It started with Steve Jobs. That’s the story told by the flood of e-mail messages subpoenaed in a class-action lawsuit filed against Apple, Google, Intel, and Adobe by 64,613 Silicon Valley software engineers who claim that the companies conspired to keep them from switching employers.
Back in February 2005, in an internal e-mail, Google cofounder Sergey Brin wrote that Jobs (then Apple’s CEO, now deceased) had repeatedly warned him that if he hired particular employees away from Apple, it would mean “war.” A month later, the two companies allegedly reached an informal agreement not to recruit from each other, according to court documents obtained by technology publication PandoDaily. E-mail messages show that after Google made a job offer to a Paris- based Apple employee, for example, it ran the offer by Jobs. After Jobs objected, Google rescinded the offer.
The anti-poaching pact eventually expanded to almost 30 firms, including Adobe, Intel, Intuit, Pixar, and Lucasfilm, and spread beyond Silicon Valley to the Ogilvy advertising agency and British media giant NTL, according to the news website AppleInsider.
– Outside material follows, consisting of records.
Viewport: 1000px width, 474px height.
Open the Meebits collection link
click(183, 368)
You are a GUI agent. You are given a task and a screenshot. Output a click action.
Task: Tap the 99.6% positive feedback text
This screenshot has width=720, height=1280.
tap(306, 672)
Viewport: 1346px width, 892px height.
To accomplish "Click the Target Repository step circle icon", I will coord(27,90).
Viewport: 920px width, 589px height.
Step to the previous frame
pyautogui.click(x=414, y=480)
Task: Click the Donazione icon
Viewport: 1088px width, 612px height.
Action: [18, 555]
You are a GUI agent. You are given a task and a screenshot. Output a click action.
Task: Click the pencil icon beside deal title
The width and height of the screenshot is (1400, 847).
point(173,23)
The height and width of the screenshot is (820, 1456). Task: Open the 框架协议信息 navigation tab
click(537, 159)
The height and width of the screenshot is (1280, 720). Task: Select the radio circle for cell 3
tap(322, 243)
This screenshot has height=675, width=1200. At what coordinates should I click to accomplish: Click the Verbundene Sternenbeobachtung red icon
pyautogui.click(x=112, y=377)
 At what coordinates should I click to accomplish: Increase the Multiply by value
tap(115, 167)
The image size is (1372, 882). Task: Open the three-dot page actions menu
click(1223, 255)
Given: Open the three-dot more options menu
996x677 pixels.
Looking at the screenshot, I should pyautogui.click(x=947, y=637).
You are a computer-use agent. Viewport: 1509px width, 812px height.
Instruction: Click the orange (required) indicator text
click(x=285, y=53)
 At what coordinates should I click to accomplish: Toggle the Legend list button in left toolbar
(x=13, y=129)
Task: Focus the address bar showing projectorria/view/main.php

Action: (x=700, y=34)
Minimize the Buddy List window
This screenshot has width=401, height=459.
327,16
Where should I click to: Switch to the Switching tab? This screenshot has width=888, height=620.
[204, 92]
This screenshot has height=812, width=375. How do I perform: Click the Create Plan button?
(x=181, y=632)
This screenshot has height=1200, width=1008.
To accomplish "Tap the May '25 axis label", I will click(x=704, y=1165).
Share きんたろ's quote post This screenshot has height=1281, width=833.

Ethics in Business: Under-the-Table Negotiated Agreements
Reciprocal hiring bans are illegal in the United States because they artificially suppress wages, competition, and innovation. In 2010, following a U.S. Department of Justice investigation, several Silicon Valley firms agreed to refrain from collusion in their hiring practices.
Some executives say they resisted threats and pressure from Jobs and others. Soon after Sheryl Sandberg left Google to become Facebook’s chief operating officer, for instance, Google executive Jonathan Rosenberg asked her to promise that she would “substantially lower the rate at which you hire people from us,” Reuters reports. Sandberg refused.
At least some executives seem to have believed that the alleged pact was illegal but proceeded with it anyway. In one e-mail, for example, Google CEO Eric Schmidt instructed a colleague to communicate about the policy “verbally since I don’t want to create a paper trail over which we can be sued later,” according to the New York Times.
The employees in the class-action suit maintained that a pact among the four companies being sued resulted in their losing up to $3 billion in wages. The companies, for their part, argued that any hiring bans were never formal and thus did not amount to a conspiracy. The two sides engaged in mediation in the hopes of staying out of court. On April 24, they reportedly settled for about $300 million, widely viewed as a bargain deal for the tech companies.
Ethics in Business: When Negotiation Ethics Fade
The pact, if it did exist, undermines the ethical aspirations of many Silicon Valley firms, as epitomized by Google’s unofficial “Don’t be evil” motto.
Our ethical breaches in negotiation and other business tasks are often unintentional, write Max H. Bazerman and Ann E. Tenbrunsel in their book Blind Spots: Why We Fail to Do What’s Right and What to Do about It (Princeton University Press, 2011). Through the process of ethical fading, we often scrub the moral dimensions of our decisions from our minds. It is not hard to imagine, for example, how Brin and other Google executives may have framed an antipoaching pact first and foremost as a personnel issue rather than an ethical one, especially in light of a significant threat from Jobs.
How can we ensure that we adhere to our moral values during negotiations? Bazerman and Tenbrunsel have several suggestions:
1. Take your time.
Research shows that we behave more ethically when we deliberate carefully rather than deciding under pressure.
2. Focus on abstract principles.
Look beyond short-term payoffs to consider the values and principles you’d like to guide your decisions— and reconsider them throughout your negotiations.
3. Cultivate alternatives.
We’re less susceptible to threats that would compromise our ethics when we have the power to walk away from a negotiation. Improve your likelihood of standing by your values by developing strong alternatives to the current deal.
Originally published in the July 2014 issue of Negotiation Briefings.
Many years ago at the graduate school, we were taught in the Ethics class that whenever we are faced with an ethical dilemma, we should give ourselves the “New York Times Test”. This is how it works. The person facing the ethical dilemma imagines that what they are about to do is going to make the headlines on the front page of the New York Times next morning. Then, the person imagines or takes an intelligent guess as to how their professional colleagues, associates, friends and family members would react to the news. Chances are that any person in their good conscious would resist the temptation to commit the act if they had an iota of moral or ethical values.
In case of big four companies involved in the fiasco, much of the responsibility falls squarely on the shoulders of their HR executives. First & foremost, it is the professional & moral responsibility of an HR executive to advise and guide the CEOs when it comes to hiring & firing or other staffing related issues. It was a shame for the HR professionals in those companies if they hadn’t advised the CEOs accordingly. And, shame on them again if they did advise but failed to resign from their positions in protest when the CEOs rejected HR’s recommendations and compromised the integrity of corporate good governance. HR and Finance executives have got to be the collective conscious and moral voice of the enterprise or else ghosts of ENRON and World-Com will surely come back to haunt and embarrass the corporations.